Media boycotts Russian parliament in harassment row

Leonid Slutsky
Leonid Slutsky was accused of a series of unwanted sexual advances on reporters. Photograph: Alexander Zemlianichenko/AP

As many as 20 Russian-language media outlets have withdrawn their journalists from covering Russia’s lower house of parliament or limited their coverage in protest at a sexual harassment scandal involving an MP.

RBC, TV Rain, RTVI and Echo of Moscow have withdrawn their journalists from the Duma in the past 24 hours after an ethics committee cleared Leonid Slutsky of any wrongdoing over a series of alleged unwanted sexual advances towards reporters.

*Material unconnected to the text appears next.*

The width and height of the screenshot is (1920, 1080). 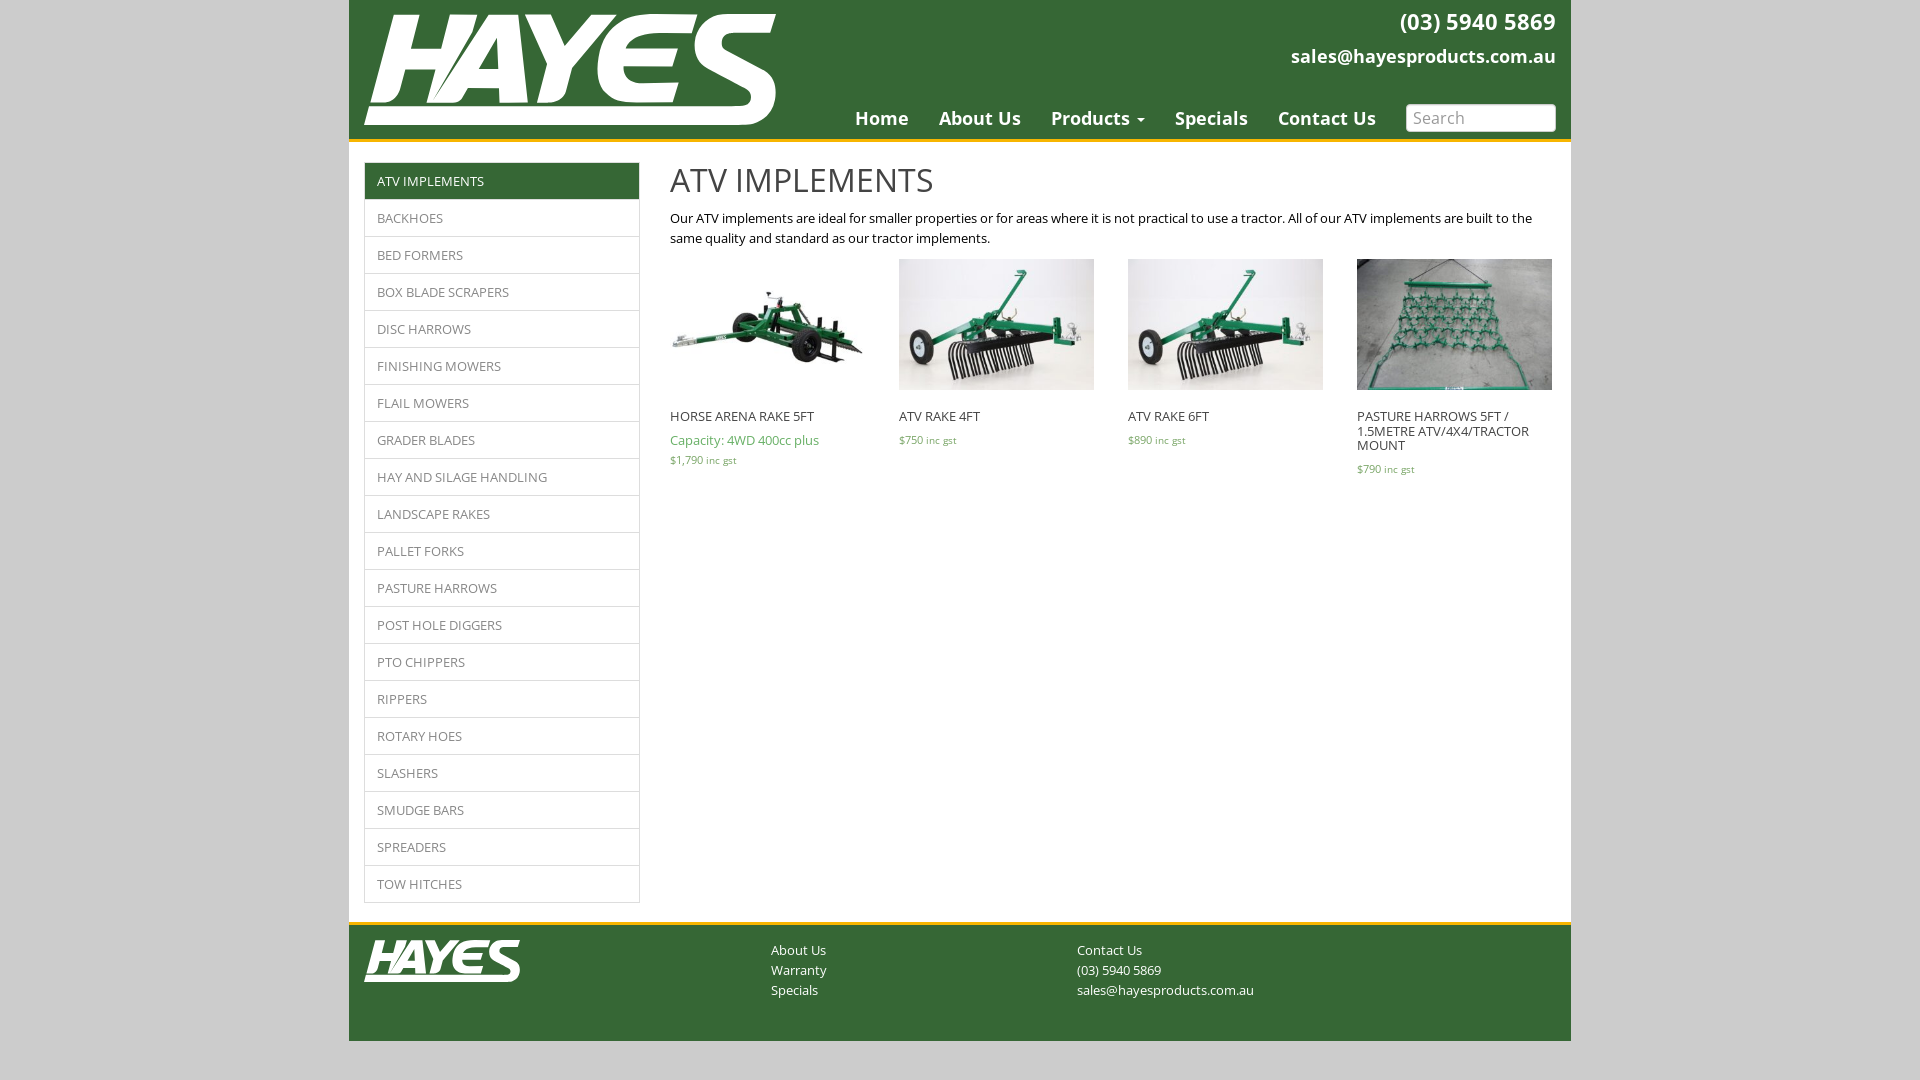 I want to click on 'Home', so click(x=881, y=118).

The boycott is an unusual show of solidarity over sexual harassment, a problem that is often laughed off in Russia and recently has been painted as a pet issue of western liberals at odds with traditional Russian values.

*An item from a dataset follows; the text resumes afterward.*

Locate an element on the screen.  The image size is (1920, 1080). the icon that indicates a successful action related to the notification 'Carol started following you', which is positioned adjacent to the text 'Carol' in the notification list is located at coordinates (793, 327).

RBC announced on Wednesday it would recall its journalists. “This decision by the ethics committee, in fact, admits the norm of the possibility of sexual harassment toward journalists by newsmakers,” it said in a statement. “We do not agree with this approach and refuse to consider the Duma’s position in this question to be adequate.”

Two popular business dailies, Kommersant and Vedomosti, said they would limit their correspondents’ interactions with Slutsky.

Three female journalists have publicly accused Slutsky, the head of the Duma’s foreign affairs committee, of making unwanted sexual advances towards them while they negotiated with him over interviews. One said she had an audio recording of the encounter.

In one case, Slutsky was accused of asking a journalist to become his mistress and touching her inappropriately. In another, a journalist said Slutsky locked her in his office and tried to kiss her.

“He asked me to come without a camera,” said the journalist, Ekaterina Kotrikadze, in a live broadcast on the RTVI television station, where she is now a deputy editor. “He brought me into his office, locked the door and tried to pin me against the wall and somehow kiss and touch me. I got away and ran.”

Otari Ashiba, the head of the Duma ethics committee, said it had found no “violations by Slutsky of behavioural norms” and suggested the accusations were a provocation.

“The members of the commission have noted that the accusers announced their accusations of Slutsky nearly simultaneously, during the presidential election campaign, and after a significant amount of time (from one to three years) after the supposed incidents took place,” she said.